→ **Material supplied**

[Start of Attachment]

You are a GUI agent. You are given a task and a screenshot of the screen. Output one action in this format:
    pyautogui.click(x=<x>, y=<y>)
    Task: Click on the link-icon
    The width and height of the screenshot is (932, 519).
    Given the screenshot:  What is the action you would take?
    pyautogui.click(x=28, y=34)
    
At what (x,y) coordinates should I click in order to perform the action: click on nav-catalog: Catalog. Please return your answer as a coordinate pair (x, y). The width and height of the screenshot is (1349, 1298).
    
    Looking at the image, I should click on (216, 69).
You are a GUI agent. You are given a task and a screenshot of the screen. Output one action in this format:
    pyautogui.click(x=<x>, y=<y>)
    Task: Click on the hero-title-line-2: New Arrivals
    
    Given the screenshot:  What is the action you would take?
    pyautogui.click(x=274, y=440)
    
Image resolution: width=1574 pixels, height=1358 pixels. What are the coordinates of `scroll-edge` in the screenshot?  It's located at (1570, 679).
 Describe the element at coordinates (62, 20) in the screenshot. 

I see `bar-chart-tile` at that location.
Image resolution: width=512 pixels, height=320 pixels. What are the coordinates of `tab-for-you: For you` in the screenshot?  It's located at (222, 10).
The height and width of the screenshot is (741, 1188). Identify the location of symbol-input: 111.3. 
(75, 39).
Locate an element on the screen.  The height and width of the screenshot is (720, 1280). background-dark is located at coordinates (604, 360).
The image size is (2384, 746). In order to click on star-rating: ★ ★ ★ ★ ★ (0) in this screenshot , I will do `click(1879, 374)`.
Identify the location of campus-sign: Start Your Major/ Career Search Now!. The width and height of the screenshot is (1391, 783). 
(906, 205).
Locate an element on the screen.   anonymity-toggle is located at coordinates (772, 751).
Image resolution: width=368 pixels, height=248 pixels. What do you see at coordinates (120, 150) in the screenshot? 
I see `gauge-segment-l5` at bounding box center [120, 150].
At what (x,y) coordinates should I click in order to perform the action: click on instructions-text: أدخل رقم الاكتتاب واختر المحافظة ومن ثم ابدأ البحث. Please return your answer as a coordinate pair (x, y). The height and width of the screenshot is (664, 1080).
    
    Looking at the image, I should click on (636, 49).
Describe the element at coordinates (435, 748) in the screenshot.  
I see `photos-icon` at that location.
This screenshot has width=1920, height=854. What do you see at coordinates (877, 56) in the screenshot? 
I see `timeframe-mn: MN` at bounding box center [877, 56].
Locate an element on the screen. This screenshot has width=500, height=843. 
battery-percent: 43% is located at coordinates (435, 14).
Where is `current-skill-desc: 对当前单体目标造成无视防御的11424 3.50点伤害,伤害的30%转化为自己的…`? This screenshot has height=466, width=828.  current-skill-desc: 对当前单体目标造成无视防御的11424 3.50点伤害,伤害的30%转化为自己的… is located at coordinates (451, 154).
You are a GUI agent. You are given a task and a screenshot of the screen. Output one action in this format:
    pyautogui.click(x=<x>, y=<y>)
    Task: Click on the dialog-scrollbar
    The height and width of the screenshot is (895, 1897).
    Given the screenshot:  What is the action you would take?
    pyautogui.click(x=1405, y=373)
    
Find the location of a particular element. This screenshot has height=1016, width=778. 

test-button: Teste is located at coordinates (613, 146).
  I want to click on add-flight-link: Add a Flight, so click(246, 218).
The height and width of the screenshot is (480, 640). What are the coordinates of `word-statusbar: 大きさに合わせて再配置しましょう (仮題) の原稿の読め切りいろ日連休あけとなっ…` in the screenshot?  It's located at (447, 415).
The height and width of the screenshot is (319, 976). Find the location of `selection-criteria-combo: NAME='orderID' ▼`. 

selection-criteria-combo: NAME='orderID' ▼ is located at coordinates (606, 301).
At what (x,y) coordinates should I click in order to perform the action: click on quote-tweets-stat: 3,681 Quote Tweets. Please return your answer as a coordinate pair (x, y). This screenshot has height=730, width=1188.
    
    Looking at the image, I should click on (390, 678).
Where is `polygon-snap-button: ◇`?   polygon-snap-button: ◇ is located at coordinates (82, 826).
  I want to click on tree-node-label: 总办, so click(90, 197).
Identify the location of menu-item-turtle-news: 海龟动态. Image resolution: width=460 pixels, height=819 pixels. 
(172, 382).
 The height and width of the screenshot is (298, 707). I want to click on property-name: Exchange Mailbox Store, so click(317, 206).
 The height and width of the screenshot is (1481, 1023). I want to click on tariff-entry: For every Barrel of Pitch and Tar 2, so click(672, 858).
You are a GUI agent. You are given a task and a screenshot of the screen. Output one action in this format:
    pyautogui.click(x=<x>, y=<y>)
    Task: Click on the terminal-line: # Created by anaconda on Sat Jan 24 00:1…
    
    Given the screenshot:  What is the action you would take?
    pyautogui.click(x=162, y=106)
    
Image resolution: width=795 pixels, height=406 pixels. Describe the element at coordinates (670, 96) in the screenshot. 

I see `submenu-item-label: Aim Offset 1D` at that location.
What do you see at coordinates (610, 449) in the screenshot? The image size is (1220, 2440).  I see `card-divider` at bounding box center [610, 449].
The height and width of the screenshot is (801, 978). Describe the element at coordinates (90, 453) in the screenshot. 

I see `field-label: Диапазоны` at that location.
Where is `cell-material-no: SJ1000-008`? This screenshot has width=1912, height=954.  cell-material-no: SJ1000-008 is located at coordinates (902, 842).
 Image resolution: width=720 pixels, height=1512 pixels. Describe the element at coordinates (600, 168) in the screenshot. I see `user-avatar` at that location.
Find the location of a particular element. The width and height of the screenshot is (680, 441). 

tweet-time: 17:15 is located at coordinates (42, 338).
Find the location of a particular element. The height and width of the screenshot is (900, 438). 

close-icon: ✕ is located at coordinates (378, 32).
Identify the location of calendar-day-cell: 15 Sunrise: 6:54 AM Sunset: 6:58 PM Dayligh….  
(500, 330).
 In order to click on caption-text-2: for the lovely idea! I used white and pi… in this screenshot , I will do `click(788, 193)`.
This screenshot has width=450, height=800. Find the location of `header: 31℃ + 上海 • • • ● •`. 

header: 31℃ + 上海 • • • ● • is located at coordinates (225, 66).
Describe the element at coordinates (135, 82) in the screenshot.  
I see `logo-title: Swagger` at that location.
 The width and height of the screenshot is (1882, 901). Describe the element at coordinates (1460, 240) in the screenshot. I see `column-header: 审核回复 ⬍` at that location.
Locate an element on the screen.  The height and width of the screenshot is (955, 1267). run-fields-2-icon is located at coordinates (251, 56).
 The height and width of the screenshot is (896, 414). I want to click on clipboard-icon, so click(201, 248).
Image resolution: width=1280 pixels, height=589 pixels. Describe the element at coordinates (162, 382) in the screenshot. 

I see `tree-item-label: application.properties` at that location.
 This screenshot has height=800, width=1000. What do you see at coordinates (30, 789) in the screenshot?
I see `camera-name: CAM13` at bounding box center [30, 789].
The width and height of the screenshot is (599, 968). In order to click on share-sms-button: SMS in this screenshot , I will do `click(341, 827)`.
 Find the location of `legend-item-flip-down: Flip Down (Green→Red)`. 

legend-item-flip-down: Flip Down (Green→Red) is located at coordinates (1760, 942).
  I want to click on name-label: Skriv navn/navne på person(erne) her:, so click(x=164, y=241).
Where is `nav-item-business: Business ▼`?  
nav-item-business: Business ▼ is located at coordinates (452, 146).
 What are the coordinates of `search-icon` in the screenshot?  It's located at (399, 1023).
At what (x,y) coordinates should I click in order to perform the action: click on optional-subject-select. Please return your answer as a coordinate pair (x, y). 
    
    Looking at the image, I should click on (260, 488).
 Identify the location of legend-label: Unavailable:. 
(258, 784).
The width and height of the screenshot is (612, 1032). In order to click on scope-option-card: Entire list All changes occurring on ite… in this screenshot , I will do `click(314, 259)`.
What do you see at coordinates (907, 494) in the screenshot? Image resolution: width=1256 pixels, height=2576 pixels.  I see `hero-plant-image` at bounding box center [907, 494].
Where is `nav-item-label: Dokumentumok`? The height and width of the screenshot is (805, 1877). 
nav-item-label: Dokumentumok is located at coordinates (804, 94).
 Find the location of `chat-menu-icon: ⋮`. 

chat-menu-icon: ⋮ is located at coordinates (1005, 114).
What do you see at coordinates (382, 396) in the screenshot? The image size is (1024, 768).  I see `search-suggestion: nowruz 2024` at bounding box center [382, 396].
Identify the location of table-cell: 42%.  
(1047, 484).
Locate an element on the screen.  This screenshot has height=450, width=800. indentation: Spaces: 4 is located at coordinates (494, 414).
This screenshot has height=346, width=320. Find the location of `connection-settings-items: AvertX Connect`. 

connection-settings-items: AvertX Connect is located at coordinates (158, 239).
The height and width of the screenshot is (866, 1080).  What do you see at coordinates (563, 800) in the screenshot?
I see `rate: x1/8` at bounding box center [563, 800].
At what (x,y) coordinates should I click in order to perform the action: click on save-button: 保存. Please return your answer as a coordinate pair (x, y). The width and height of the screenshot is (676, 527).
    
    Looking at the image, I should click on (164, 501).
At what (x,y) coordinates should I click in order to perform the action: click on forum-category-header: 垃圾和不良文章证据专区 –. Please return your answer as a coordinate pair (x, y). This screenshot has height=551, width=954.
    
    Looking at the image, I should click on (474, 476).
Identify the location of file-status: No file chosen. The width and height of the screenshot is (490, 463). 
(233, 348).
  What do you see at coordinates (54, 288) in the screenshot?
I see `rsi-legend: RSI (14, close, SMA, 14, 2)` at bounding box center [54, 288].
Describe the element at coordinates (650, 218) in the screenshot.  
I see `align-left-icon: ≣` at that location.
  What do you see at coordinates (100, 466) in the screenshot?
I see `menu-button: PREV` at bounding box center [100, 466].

[End of Attachment]

→ **Required action**
Rewrite the rows from the line with "coordinates (772, 751)." to the line with "center [120, 150].", swapping "screenshot" for "capture" and leaving everything else as it stands.

→ **Result of this exercise**
Locate an element on the screen.   anonymity-toggle is located at coordinates (772, 751).
Image resolution: width=368 pixels, height=248 pixels. What do you see at coordinates (120, 150) in the capture? 
I see `gauge-segment-l5` at bounding box center [120, 150].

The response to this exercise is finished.